To label traffic according to the cloud of origin, you must create a configuration with cloud-specific instance names. Create an stf-connectors.yaml file and adjust the values of CeilometerQdrEventsConfig and CollectdAmqpInstances to match the AMQP address prefix scheme. For more information, see Section 4.5.1, “Planning AMQP address prefixes”.

Warning

Remove enable-stf.yaml and ceilometer-write-qdr.yaml environment file references from your overcloud deployment. This configuration is redundant and results in duplicate information being sent from each cloud node.

Procedure
  1. Create the stf-connectors.yaml file and modify it to match the AMQP address that you want for this cloud deployment:
resource_registry:
    OS::TripleO::Services::Collectd: /usr/share/openstack-tripleo-heat-templates/deployment/metrics/collectd-container-puppet.yaml
    OS::TripleO::Services::MetricsQdr: /usr/share/openstack-tripleo-heat-templates/deployment/metrics/qdr-container-puppet.yaml
    OS::TripleO::Services::CeilometerAgentCentral: /usr/share/openstack-tripleo-heat-templates/deployment/ceilometer/ceilometer-agent-central-container-puppet.yaml
    OS::TripleO::Services::CeilometerAgentNotification: /usr/share/openstack-tripleo-heat-templates/deployment/ceilometer/ceilometer-agent-notification-container-puppet.yaml
    OS::TripleO::Services::CeilometerAgentIpmi: /usr/share/openstack-tripleo-heat-templates/deployment/ceilometer/ceilometer-agent-ipmi-container-puppet.yaml
    OS::TripleO::Services::ComputeCeilometerAgent: /usr/share/openstack-tripleo-heat-templates/deployment/ceilometer/ceilometer-agent-compute-container-puppet.yaml
    OS::TripleO::Services::Redis: /usr/share/openstack-tripleo-heat-templates/deployment/database/redis-pacemaker-puppet.yaml

parameter_defaults:
    EnableSTF: true

    EventPipelinePublishers: []
    CeilometerEnablePanko: false
    CeilometerQdrPublishEvents: true
    CeilometerQdrEventsConfig:
        driver: amqp
        topic: cloud1-event   1

    CollectdConnectionType: amqp1
    CollectdAmqpInterval: 5
    CollectdDefaultPollingInterval: 5

    CollectdAmqpInstances:
        cloud1-notify:        2
            notify: true
            format: JSON
            presettle: false
        cloud1-telemetry:     3
            format: JSON
            presettle: true

    MetricsQdrAddresses:
        - prefix: collectd
          distribution: multicast
        - prefix: anycast/ceilometer
          distribution: multicast

    MetricsQdrSSLProfiles:
        - name: sslProfile

    MetricsQdrConnectors:
        - host: stf-default-interconnect-5671-service-telemetry.apps.infra.watch   4
          port: 443
          role: edge
          verifyHostname: false
          sslProfile: sslProfile

+ <1> Define the topic for Ceilometer events. This value is the address format of anycast/ceilometer/cloud1-event.sample. <2> Define the topic for collectd events. This value is the format of collectd/cloud1-notify. <3> Define the topic for collectd metrics. This value is the format of collectd/cloud1-telemetry. <4> Adjust the MetricsQdrConnectors host to the address of the STF route.
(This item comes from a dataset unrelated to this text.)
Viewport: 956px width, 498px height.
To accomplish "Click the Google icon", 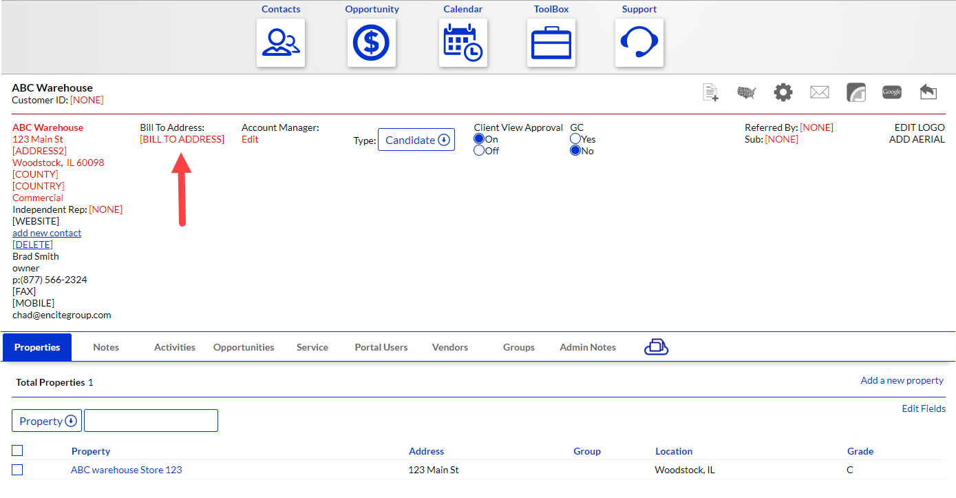I will 892,92.
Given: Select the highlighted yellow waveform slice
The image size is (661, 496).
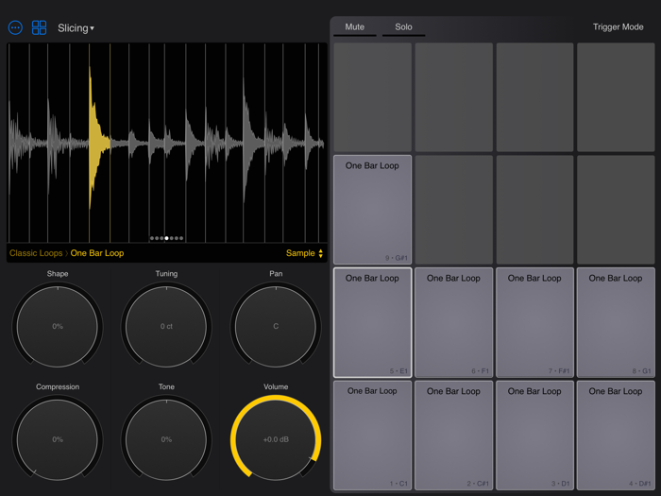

  1. Ensure that the naming convention in the stf-connectors.yaml file aligns with the spec.amqpUrl field in the Smart Gateway configuration. For example, configure the CeilometerQdrEventsConfig.topic field to a value of cloud1-event.
  2. Save the file in a directory for custom environment files, for example /home/stack/custom_templates/.
  3. Source the authentication file:

    [stack@undercloud-0 ~]$ source stackrc
    
    (undercloud) [stack@undercloud-0 ~]$
  4. Include the stf-connectors.yaml file in the overcloud deployment command, along with any other environment files relevant to your environment:

    (undercloud) [stack@undercloud-0 ~]$ openstack overcloud deploy \
    --templates /usr/share/openstack-tripleo-heat-templates \
    ...
    -e /home/stack/custom_templates/stf-connectors.yaml \
    ...
Additional resources

For information about validating the deployment, see Section 3.3.3, “Validating client-side installation”.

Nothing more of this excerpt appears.